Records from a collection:
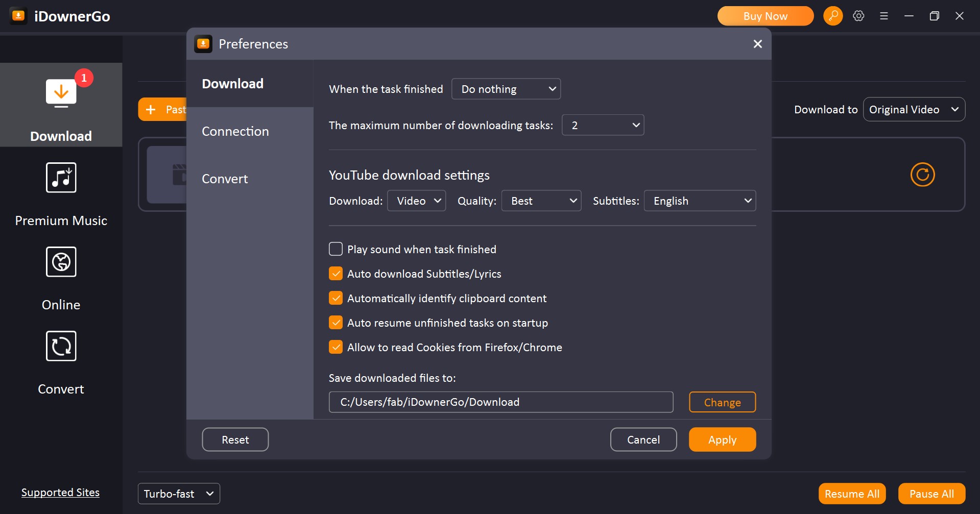Screen dimensions: 980x514
Task: Open the Download section in main sidebar
Action: pos(61,105)
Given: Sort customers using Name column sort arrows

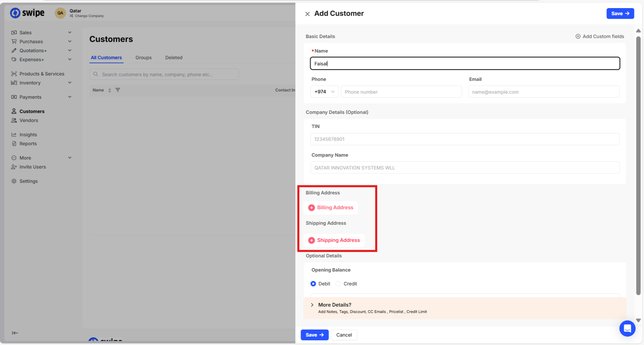Looking at the screenshot, I should coord(109,90).
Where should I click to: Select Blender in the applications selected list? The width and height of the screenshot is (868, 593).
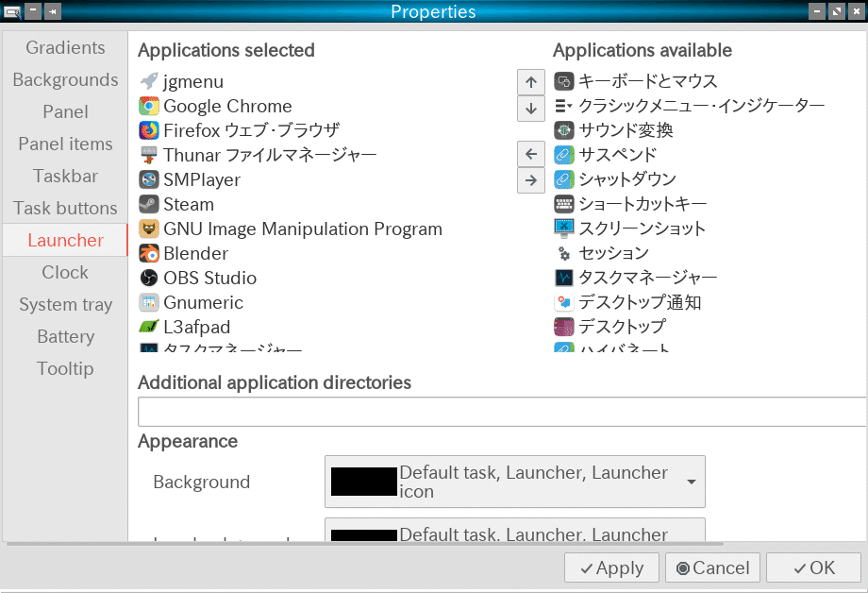click(193, 253)
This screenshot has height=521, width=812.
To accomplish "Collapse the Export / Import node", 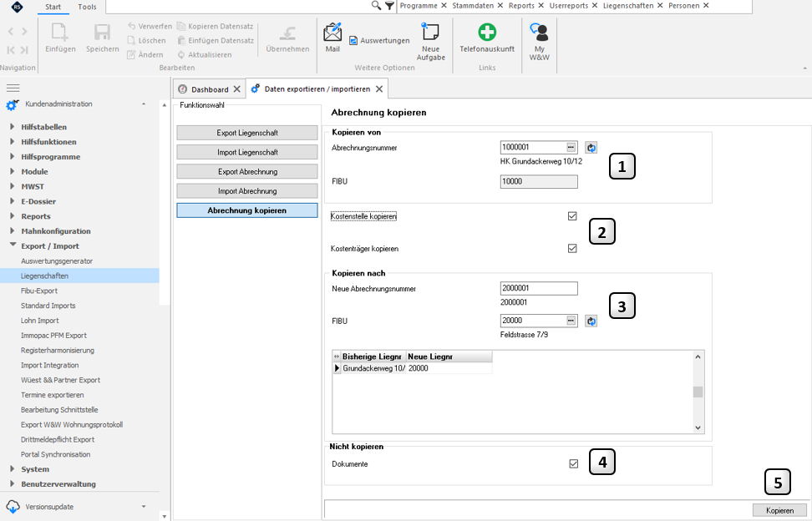I will pos(12,245).
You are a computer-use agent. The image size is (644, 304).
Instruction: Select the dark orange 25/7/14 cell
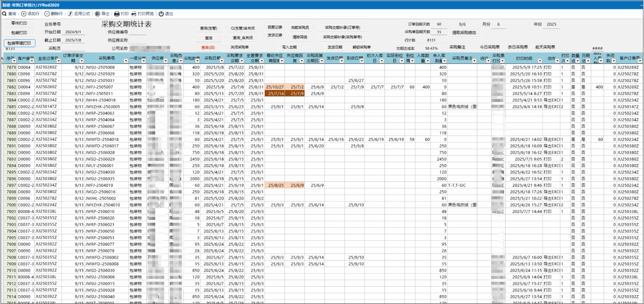pyautogui.click(x=275, y=94)
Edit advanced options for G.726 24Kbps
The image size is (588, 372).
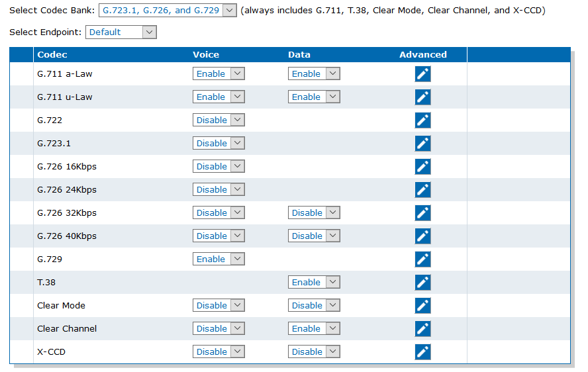point(422,190)
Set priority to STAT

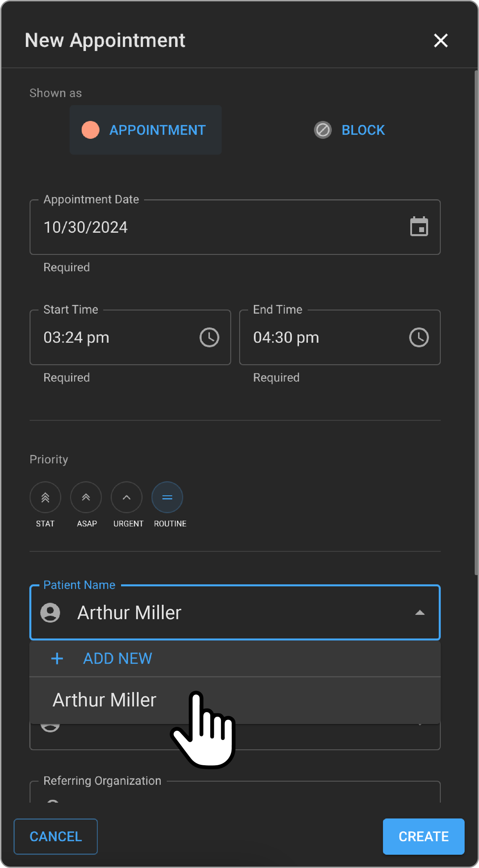[x=45, y=497]
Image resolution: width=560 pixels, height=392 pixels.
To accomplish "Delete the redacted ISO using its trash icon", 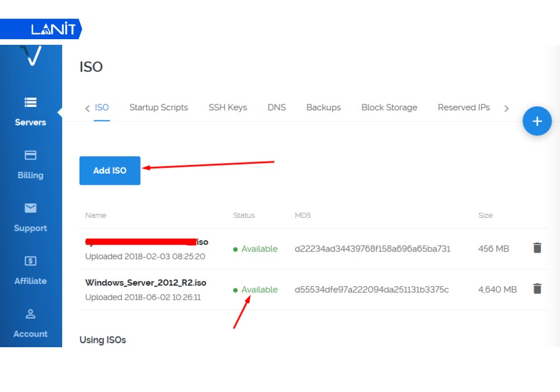I will tap(537, 248).
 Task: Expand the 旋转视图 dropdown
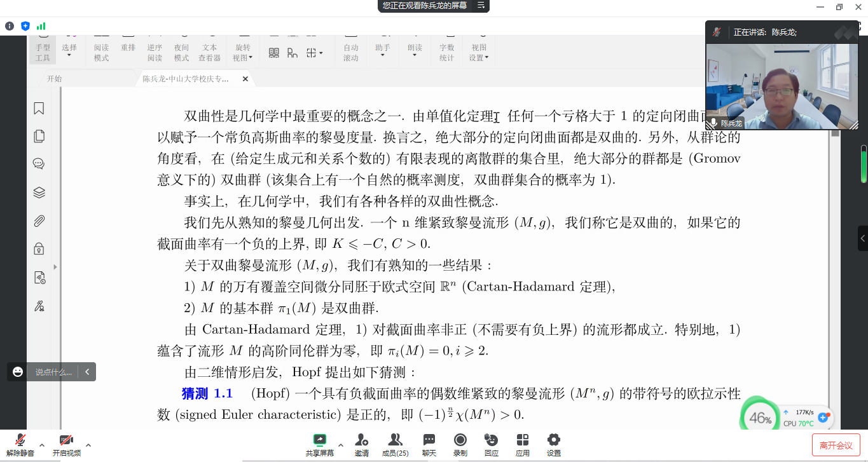[x=242, y=51]
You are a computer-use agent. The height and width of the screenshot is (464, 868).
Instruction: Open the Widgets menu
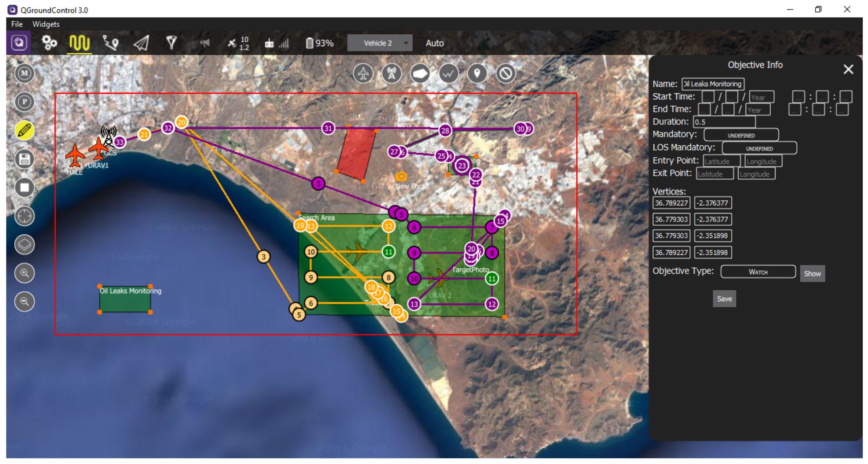(46, 24)
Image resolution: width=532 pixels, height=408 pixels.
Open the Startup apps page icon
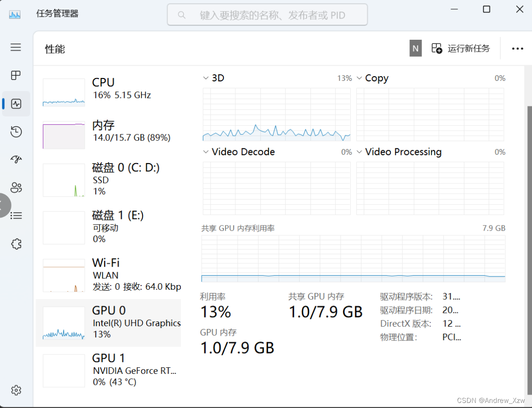pyautogui.click(x=16, y=159)
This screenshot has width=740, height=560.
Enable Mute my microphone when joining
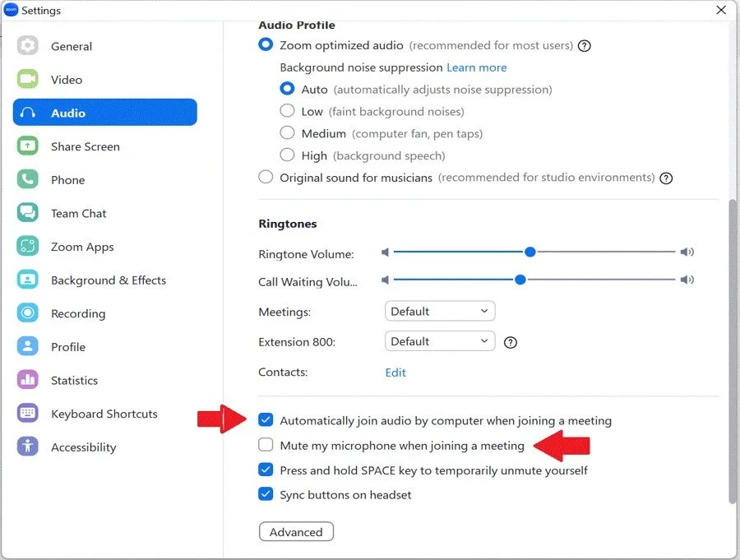266,445
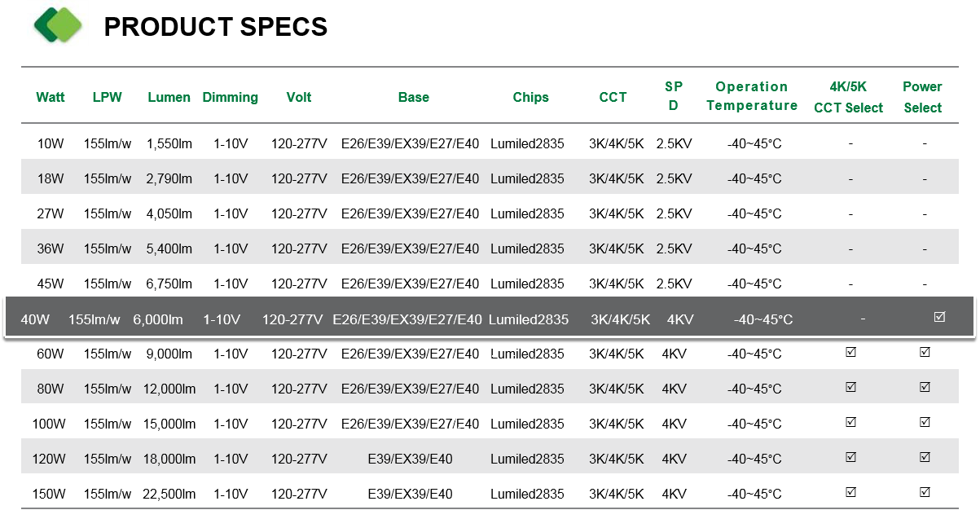The width and height of the screenshot is (980, 510).
Task: Select the highlighted 40W row wattage cell
Action: 35,319
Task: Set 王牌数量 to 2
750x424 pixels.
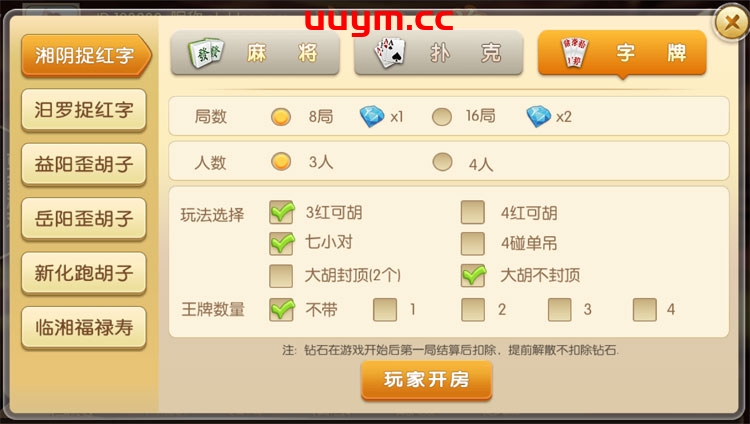Action: [473, 309]
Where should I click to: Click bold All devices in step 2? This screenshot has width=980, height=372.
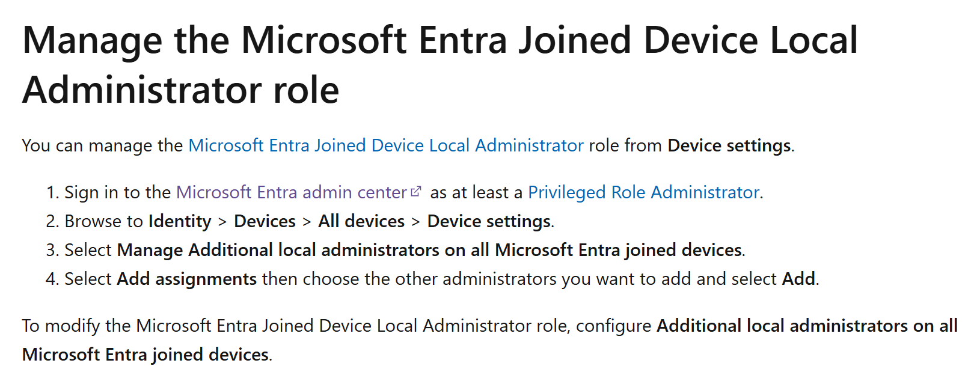pos(361,221)
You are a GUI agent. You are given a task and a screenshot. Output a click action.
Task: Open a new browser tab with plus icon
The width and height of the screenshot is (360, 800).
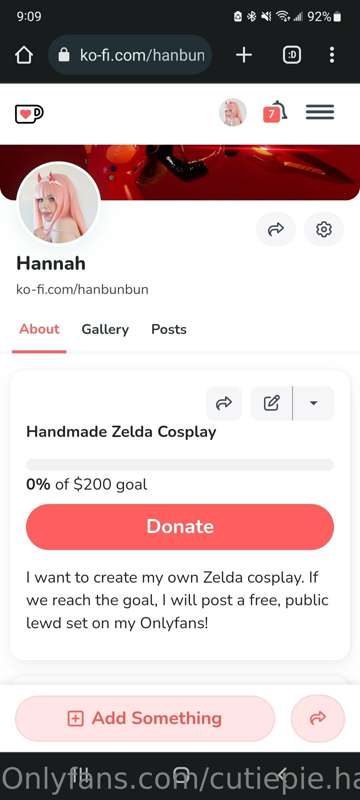(244, 55)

Work required:
Where a line above includes "resolution", copy that line.

Task result:
Image resolution: width=560 pixels, height=392 pixels.
Image resolution: width=532 pixels, height=408 pixels.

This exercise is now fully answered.